While working for the U.S. Bureau of Reclamation, he developed the Generalized Sediment Transport model for Alluvial River Simulation, or GSTARS, a series of computer models that have been applied in many countries for solving a wide range of river and reservoir sedimentation problems. Yang’s dimensionless unit stream power formula for sediment transport has been ranked by the American Society of Civil Engineers, among others, as the most accurate formula in the world for predicting sediment transport rate and concentration in rivers.

Yang has published three books, five computer model programs and user’s manuals, and more than 100 technical papers. He has received numerous honors and awards for his accomplishments in research and engineering practice from professional societies, universities and government agencies in the United States and in other countries.

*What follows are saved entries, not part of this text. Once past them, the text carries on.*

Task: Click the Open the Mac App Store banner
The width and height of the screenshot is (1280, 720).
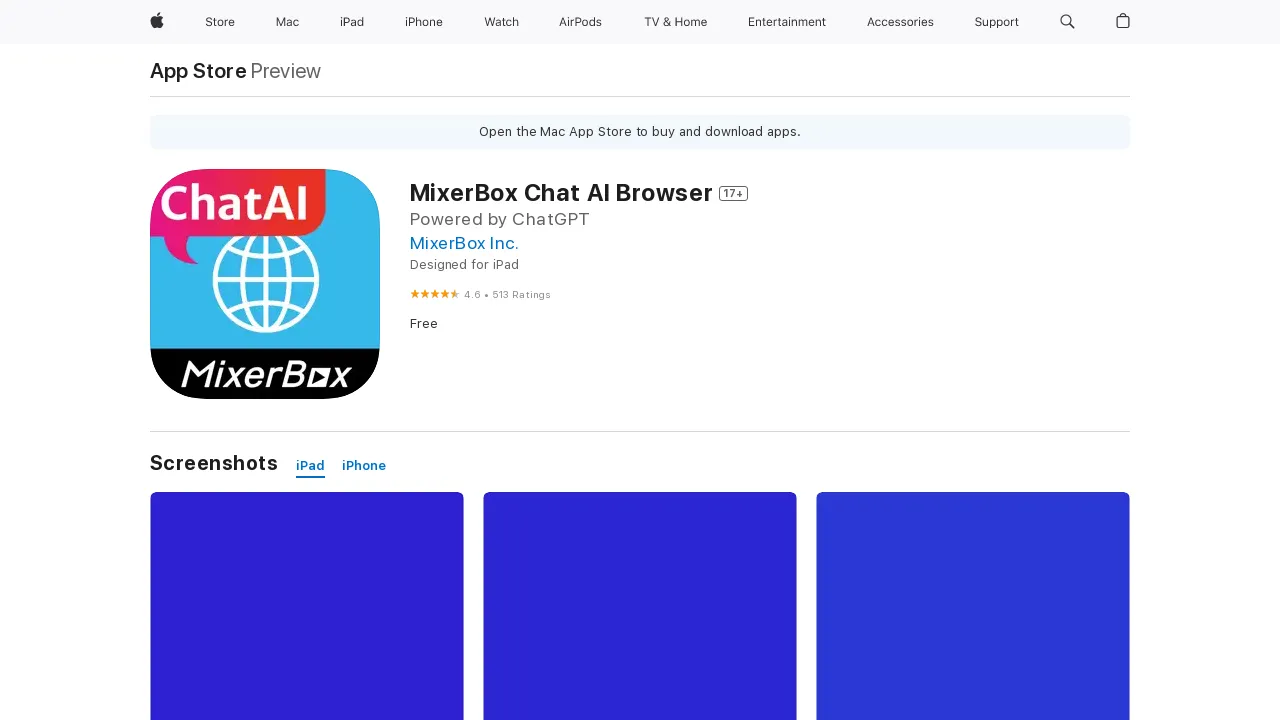Action: (639, 131)
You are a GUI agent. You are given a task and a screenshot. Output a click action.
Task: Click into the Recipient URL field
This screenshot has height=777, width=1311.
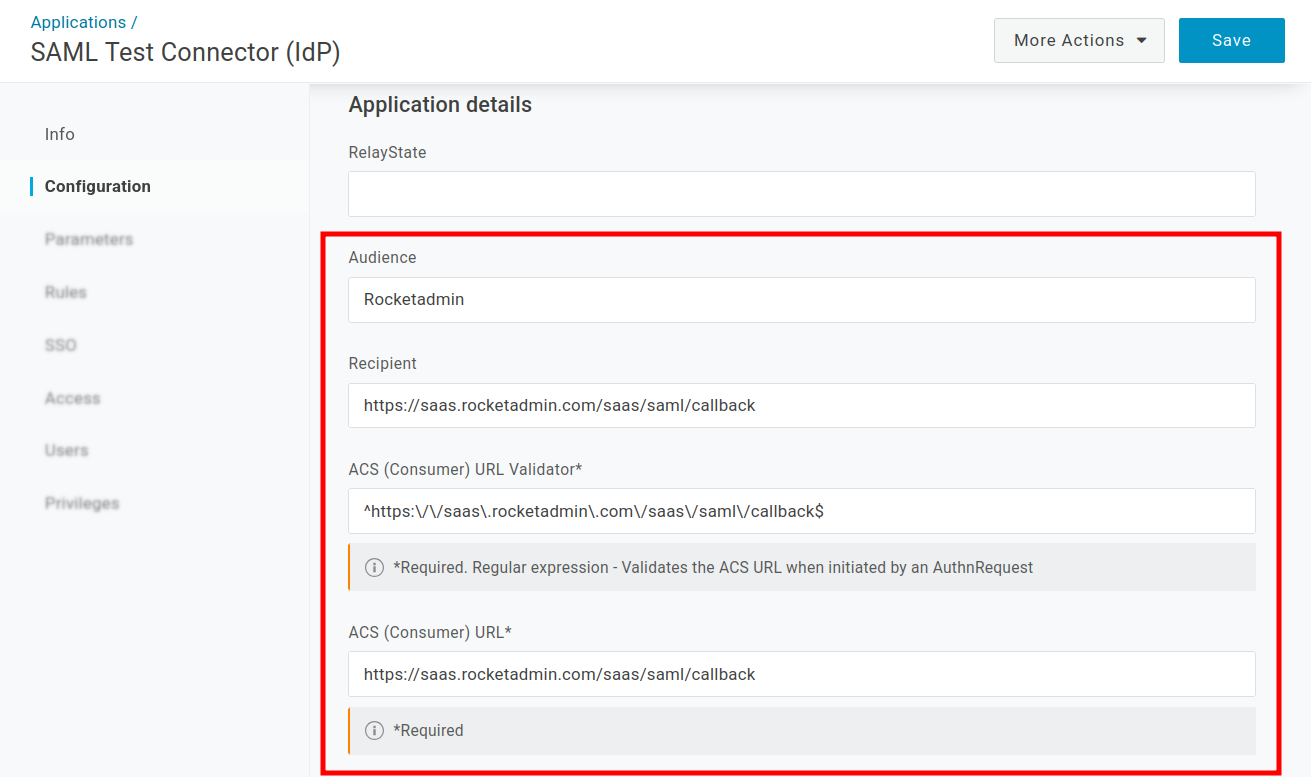coord(801,406)
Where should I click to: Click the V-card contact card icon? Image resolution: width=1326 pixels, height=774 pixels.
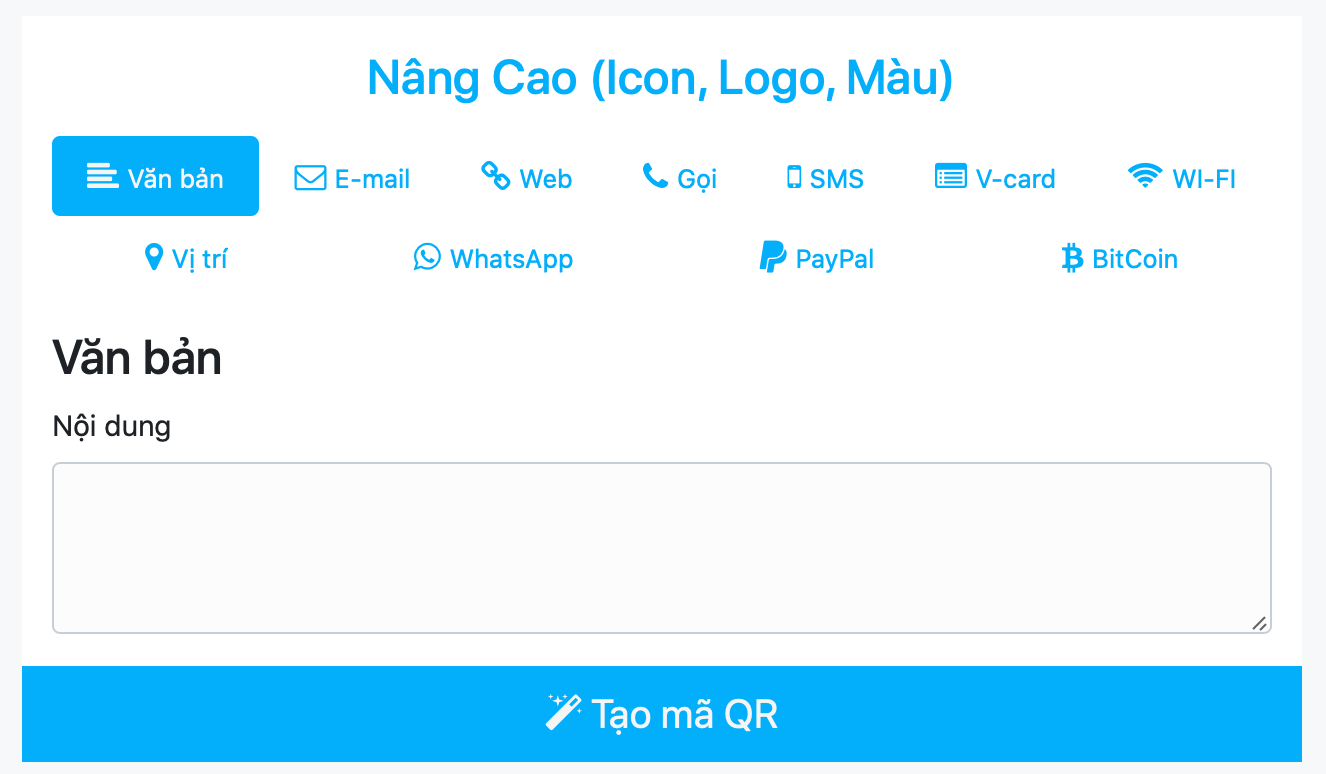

"Professor Yang is an example of the kind of faculty member we have at Colorado State University – enterprising, innovative and willing to apply his research and knowledge to real-world problems," said Bill Farland, vice president for Research. "This award is a tremendous honor for him, the College of Engineering and for the university."

"Dr. Yang is unique in that he has been able to develop the basic theory behind erosion and sedimentation as well as apply it," said Luis Garcia, head of the Department of Civil and Environmental Engineering at Colorado State. "He has also been able to make significant contributions by writing several books on these subjects that are now widely used throughout the world."

Prior to joining the university in 2004, Yang served as manager of the Sedimentation and River Hydraulics Group, Technical Service Center, U.S. Bureau of Reclamation, from 1994-2003. Previously he had served as the International and Technical Assistance Program manager for the Bureau and as a hydraulic engineer for the U.S. Army Corps of Engineers North Central Division.

Yang teaches graduate courses in fluvial hydraulics, computer modeling, river morphology and river restoration. He has also developed and conducted technology transfer courses in the United States and other countries.